After a few days, I was moved into a room with my son on the SCBU so that I could be with him and look after him. I encountered most of my issues here. I tried explaining to the nurses, that I had had a caesarean only a few days ago, and that I suffered with chronic illnesses which would make it harder for me, but they weren’t interested. I was a wheelchair user at the time, (which they didn’t understand, even after explaining), I was beyond exhausted due to the surgery and having a new baby, and I was struggling with my heart rate due to the heat of the end of August. I had a good handful of people saying they were ‘worried’ about how I was going to cope at home with a baby, would someone be helping me, would I be able to handle it? I was trying my best and they made me feel that my best wasn’t good enough. I felt judged due to things that were completely out of my control.

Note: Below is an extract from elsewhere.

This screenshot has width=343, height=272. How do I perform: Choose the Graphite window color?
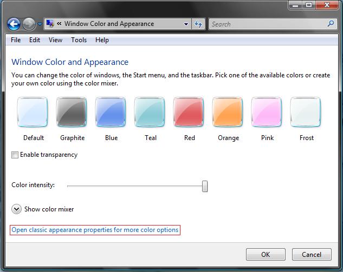pyautogui.click(x=72, y=112)
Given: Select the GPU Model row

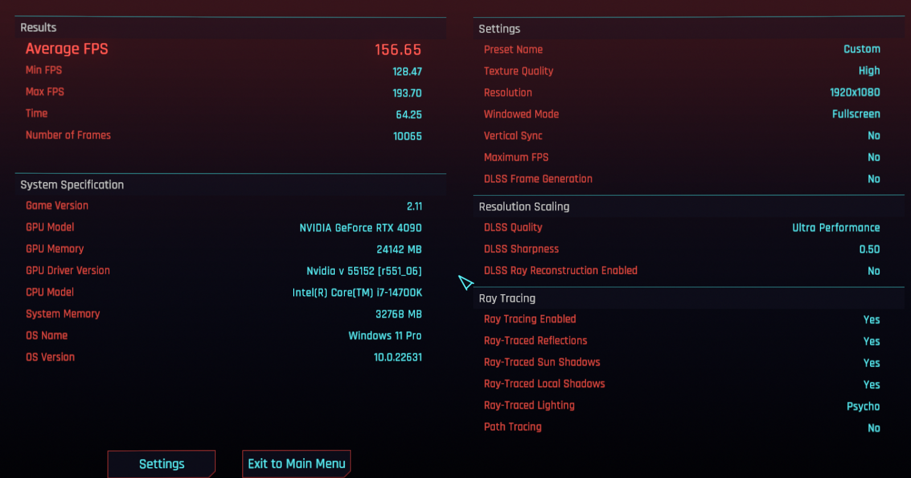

My son ended up having to be sent home on a course of oramorph due to the withdrawals. However, he is now a happy, smiley, talkative little boy, with the most infectious little laugh. He’s absolutely thriving and seeing his smile, makes everything I went through worth it!

candid image of young woman sat on a sofa pulling a silly face at a young baby who is smiling and laughing at her

Looking after a baby is tough, but it’s even tougher when you have your own struggles. The best advice I have for anyone who is chronically ill or disabled and pregnant, is to make sure you have a good support network around you, whether that be with friends or family or whoever else.

Can you relate to Courtney’s story? We’d love to hear about your own thoughts or experiences in the comments below.

 

Comments

  • DavidM
    DavidM Community member Posts: 20 Courageous
    Here at the charity Remap we have helped lots of mums like Courtney. We make one-off items of equipment and provide these free of charge. We helped Jenny with holding her baby safely and changing its nappy with one hand. We modified a cot for Sarah, so she could put baby in herself from her wheelchair, we attached a baby seat to Levi's wheelchair so she could take him out with her. Can we help you? All the help is delivered by local experts and it is all free of charge  http://www.remap.org.uk/category/case-studies/
  • tonimella
    tonimella Community member Posts: 10 Listener
    I had 3 children before I was 18...it saved my life..coz I had to do for them instead of constantly doing for me..dont ever be worried about being a mother..disability can't take away love
  • debbiedo49
    debbiedo49 Community member Posts: 2,904 Disability Gamechanger
    I am a single mum of one teen boy. I had problems with my pelvis and post natal depression and couldn’t hold my son properly for first year as I developed oscillating discs after labour. Going through that and being on my own, I couldn’t contemplate having any more children despite the desire to. I think if I had more help during that time things would have been better. I recovered from the illness but have suffered my whole life with sciatica, mental health issues and chronic pain. So I can understand how hard it can be coping with your own health issues and raising a child. I wouldn’t be without my son, he is the reason I am alive. I love children so now I’m working part time with children and it’s so rewarding. I just got diagnosed with fibromyalgia which I suspect I’ve had for years and now wondering what the future holds post diagnosis?
  • MamaDonDons
    MamaDonDons Community member Posts: 2 Listener
    Thank you for the sharing your story Courtney - Could you share some good tips in relation to support and services available when pregnant please?